◆ What is being asked
Below are several records. Retype exactly those lines running from the one with "Select APVL (Approval) in the tree" through the one with "Task: Open Check", end lines included, and no others.

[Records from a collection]
# # # # # # #
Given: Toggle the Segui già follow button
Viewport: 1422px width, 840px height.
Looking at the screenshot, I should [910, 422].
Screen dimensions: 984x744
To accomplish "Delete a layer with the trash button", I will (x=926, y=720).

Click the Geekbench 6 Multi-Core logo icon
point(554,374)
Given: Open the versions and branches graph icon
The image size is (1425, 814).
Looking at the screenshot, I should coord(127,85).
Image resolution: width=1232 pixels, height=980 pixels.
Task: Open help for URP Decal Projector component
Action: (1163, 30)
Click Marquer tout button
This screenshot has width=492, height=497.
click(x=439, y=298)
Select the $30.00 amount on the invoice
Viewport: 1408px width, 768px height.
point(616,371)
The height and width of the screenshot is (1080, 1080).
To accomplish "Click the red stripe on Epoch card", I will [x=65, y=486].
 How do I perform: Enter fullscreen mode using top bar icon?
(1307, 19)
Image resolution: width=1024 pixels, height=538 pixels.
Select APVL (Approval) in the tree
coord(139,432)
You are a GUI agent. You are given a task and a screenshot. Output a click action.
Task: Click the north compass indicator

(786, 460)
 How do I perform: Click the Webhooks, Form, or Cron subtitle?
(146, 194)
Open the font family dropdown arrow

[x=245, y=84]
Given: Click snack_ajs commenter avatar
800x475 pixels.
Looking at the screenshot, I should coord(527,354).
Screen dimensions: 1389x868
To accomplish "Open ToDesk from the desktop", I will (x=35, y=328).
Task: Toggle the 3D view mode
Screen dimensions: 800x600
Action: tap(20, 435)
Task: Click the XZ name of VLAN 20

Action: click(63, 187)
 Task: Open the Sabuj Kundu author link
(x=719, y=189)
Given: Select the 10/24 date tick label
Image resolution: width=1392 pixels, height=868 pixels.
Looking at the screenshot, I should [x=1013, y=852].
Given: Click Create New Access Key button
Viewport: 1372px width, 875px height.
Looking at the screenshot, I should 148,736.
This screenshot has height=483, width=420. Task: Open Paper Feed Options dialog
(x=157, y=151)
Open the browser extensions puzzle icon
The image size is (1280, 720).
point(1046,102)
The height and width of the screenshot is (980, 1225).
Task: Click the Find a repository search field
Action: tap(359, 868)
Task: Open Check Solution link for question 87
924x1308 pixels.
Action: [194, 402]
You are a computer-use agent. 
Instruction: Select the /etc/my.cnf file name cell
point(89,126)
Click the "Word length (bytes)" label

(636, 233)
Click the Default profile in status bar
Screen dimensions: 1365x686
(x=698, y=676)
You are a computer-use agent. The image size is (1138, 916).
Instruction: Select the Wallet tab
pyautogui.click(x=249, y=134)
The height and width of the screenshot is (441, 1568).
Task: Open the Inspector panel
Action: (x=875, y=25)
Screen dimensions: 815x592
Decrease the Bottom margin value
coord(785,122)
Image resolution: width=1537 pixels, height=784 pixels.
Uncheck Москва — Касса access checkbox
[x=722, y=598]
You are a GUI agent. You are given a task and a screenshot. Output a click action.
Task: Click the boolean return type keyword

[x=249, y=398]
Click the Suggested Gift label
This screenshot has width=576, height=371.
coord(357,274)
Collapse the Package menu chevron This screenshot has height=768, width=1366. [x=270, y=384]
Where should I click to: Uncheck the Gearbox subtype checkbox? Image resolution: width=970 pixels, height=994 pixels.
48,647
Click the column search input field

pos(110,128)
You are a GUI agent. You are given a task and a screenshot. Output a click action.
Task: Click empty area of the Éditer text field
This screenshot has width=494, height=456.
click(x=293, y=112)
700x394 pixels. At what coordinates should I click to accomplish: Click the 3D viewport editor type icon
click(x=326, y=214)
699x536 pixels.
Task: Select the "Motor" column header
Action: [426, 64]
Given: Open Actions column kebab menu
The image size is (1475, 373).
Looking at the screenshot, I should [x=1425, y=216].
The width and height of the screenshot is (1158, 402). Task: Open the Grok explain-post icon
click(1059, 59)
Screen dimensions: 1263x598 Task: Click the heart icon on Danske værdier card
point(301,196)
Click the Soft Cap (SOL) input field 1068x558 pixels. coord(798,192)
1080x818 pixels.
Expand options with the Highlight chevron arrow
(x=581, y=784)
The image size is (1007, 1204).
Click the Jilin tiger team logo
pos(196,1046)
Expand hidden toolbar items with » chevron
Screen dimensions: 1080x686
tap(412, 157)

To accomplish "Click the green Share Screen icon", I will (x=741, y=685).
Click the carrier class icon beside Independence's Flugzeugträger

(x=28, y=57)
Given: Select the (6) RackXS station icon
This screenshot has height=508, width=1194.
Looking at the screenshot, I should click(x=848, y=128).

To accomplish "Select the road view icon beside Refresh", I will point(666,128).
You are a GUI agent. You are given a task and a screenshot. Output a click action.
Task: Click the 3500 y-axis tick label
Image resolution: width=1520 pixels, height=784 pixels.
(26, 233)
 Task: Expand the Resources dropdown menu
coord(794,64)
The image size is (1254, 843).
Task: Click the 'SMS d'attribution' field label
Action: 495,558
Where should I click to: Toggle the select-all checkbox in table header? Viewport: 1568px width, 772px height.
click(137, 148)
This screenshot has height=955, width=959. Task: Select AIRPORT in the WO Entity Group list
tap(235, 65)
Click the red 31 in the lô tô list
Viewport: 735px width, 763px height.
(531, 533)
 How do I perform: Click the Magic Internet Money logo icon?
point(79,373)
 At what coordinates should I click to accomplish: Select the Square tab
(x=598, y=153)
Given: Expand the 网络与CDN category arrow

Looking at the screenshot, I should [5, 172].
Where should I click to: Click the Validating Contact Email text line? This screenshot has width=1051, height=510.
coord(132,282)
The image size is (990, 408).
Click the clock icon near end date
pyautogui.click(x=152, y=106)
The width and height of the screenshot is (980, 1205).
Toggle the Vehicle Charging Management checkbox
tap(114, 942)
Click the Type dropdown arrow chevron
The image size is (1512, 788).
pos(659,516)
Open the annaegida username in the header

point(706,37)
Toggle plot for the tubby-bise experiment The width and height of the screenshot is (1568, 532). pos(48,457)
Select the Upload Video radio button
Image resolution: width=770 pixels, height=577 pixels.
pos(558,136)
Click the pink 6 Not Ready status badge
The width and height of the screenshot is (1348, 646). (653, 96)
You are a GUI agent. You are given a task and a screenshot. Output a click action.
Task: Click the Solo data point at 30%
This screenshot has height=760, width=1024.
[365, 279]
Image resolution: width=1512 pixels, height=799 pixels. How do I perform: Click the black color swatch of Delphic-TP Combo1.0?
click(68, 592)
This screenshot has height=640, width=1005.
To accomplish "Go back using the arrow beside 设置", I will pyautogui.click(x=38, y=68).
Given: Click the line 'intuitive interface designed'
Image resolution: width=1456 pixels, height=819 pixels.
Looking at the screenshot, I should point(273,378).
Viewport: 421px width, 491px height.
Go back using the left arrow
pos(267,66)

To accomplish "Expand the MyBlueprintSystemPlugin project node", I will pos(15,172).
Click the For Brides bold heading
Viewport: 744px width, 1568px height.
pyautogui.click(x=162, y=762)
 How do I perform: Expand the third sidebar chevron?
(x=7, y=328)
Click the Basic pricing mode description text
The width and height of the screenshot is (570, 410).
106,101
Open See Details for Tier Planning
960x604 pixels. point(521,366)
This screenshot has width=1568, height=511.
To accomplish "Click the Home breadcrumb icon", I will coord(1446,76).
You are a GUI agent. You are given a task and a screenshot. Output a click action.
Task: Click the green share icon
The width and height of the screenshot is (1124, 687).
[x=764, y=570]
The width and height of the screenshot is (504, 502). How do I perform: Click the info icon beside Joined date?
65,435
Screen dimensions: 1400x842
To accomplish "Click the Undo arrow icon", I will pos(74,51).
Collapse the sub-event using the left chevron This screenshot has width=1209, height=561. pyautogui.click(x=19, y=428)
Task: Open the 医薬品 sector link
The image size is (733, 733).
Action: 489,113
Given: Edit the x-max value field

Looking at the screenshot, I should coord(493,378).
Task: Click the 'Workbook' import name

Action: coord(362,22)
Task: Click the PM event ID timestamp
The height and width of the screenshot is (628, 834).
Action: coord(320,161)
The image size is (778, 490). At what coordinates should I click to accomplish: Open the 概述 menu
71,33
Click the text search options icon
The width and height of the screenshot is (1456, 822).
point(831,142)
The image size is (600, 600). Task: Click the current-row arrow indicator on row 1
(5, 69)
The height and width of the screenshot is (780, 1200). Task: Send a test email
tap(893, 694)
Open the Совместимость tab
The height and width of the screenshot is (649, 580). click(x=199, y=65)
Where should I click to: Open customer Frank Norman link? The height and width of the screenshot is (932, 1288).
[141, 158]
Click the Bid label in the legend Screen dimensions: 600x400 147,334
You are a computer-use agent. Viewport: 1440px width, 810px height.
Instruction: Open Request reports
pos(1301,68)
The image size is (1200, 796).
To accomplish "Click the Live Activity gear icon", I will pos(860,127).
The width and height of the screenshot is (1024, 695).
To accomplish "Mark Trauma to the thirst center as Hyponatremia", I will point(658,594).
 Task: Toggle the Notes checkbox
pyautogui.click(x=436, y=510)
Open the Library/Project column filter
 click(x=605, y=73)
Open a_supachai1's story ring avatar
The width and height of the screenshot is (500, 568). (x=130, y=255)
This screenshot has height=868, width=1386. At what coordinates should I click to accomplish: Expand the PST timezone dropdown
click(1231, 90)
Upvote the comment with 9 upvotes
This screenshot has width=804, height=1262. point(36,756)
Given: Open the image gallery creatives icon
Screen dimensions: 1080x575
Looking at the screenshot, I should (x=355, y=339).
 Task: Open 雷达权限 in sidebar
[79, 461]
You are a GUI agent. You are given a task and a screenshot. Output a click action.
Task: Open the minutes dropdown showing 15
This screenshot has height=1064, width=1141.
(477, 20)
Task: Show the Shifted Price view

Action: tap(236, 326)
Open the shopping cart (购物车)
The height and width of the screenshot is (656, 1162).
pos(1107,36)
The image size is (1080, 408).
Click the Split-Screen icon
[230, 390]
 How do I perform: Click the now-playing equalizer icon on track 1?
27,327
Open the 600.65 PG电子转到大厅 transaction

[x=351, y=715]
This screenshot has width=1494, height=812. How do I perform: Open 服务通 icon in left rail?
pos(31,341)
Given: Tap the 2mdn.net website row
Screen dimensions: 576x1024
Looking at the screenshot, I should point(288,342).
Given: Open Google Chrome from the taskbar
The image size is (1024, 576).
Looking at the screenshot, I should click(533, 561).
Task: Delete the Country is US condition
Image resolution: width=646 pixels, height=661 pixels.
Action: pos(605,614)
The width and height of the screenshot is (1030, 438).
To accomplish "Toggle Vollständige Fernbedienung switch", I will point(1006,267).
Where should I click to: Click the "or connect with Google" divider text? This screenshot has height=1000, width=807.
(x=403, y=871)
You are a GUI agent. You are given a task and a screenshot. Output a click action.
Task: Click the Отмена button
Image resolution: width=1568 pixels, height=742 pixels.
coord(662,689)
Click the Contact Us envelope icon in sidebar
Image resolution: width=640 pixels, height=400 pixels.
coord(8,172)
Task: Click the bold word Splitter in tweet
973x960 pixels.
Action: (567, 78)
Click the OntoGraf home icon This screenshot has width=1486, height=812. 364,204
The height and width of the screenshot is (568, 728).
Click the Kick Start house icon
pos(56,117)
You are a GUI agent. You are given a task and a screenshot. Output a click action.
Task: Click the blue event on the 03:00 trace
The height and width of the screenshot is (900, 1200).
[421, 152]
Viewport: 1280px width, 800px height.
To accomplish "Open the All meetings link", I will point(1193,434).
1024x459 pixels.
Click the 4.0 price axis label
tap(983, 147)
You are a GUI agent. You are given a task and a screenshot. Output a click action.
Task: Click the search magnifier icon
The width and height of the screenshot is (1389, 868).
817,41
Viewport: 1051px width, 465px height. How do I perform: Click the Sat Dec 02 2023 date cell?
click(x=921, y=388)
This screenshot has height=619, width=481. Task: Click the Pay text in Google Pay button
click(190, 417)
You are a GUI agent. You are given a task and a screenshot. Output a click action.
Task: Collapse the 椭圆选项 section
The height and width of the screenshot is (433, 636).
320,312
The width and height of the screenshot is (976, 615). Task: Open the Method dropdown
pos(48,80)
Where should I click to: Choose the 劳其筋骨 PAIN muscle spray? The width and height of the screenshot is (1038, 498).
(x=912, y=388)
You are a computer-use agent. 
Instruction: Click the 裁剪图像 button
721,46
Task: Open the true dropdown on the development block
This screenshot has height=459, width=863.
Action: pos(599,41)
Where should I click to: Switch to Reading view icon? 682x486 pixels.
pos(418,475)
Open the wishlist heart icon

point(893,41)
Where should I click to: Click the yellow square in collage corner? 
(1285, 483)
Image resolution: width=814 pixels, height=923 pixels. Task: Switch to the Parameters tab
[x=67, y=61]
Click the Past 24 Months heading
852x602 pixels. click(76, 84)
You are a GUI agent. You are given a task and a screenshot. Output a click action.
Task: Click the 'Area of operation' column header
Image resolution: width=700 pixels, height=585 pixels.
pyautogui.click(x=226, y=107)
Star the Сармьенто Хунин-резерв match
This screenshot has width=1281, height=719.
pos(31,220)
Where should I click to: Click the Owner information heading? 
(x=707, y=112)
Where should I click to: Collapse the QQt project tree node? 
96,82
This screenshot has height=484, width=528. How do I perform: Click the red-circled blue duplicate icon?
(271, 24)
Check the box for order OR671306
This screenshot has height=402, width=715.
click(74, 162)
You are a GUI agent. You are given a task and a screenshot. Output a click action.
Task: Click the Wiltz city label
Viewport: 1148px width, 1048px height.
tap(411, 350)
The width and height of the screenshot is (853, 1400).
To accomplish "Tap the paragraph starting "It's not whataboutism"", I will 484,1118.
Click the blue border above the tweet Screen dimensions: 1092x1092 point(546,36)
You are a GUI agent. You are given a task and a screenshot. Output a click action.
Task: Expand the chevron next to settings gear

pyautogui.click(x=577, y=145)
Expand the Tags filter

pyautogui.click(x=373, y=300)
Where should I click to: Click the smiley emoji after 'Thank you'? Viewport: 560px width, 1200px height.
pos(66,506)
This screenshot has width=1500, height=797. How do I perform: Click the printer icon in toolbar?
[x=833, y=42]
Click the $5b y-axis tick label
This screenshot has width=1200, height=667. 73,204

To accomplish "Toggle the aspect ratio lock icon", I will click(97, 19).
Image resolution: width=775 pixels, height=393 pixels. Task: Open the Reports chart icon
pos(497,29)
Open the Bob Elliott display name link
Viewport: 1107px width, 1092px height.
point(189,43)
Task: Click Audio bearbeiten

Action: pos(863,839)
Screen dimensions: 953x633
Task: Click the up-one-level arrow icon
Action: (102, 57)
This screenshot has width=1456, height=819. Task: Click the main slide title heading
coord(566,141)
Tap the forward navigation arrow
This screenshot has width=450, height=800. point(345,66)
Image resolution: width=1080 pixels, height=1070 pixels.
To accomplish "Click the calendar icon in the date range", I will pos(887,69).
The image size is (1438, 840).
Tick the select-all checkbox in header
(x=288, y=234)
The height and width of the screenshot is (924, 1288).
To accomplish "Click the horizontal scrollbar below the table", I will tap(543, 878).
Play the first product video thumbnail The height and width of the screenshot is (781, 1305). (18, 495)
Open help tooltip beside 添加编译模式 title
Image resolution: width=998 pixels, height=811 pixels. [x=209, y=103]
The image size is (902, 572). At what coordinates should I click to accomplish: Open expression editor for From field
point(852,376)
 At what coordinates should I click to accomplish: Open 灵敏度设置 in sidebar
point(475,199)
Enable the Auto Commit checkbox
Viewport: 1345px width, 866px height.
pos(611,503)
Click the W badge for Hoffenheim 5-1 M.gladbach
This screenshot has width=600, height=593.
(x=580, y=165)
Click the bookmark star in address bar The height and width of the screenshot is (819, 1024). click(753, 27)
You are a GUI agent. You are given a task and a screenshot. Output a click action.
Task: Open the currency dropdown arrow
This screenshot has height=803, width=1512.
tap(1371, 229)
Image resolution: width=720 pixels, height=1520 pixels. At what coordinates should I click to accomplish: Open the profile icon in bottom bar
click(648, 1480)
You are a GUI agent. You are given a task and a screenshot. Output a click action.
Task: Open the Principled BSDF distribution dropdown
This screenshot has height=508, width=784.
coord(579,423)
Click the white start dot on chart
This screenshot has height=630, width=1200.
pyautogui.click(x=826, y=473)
# # # # # # #
◆ Completed task
Select APVL (Approval) in the tree
coord(139,432)
You are a GUI agent. You are given a task and a screenshot. Output a click action.
Task: Click the north compass indicator

(786, 460)
 How do I perform: Click the Webhooks, Form, or Cron subtitle?
(146, 194)
Open the font family dropdown arrow

[x=245, y=84]
Given: Click snack_ajs commenter avatar
800x475 pixels.
Looking at the screenshot, I should coord(527,354).
Screen dimensions: 1389x868
To accomplish "Open ToDesk from the desktop", I will (x=35, y=328).
Task: Toggle the 3D view mode
Screen dimensions: 800x600
Action: tap(20, 435)
Task: Click the XZ name of VLAN 20

Action: click(63, 187)
 Task: Open the Sabuj Kundu author link
(x=719, y=189)
Given: Select the 10/24 date tick label
Image resolution: width=1392 pixels, height=868 pixels.
Looking at the screenshot, I should [x=1013, y=852].
Given: Click Create New Access Key button
Viewport: 1372px width, 875px height.
Looking at the screenshot, I should 148,736.
This screenshot has height=483, width=420. Task: Open Paper Feed Options dialog
(x=157, y=151)
Open the browser extensions puzzle icon
The image size is (1280, 720).
point(1046,102)
The height and width of the screenshot is (980, 1225).
Task: Click the Find a repository search field
Action: tap(359, 868)
Task: Open Check Solution link for question 87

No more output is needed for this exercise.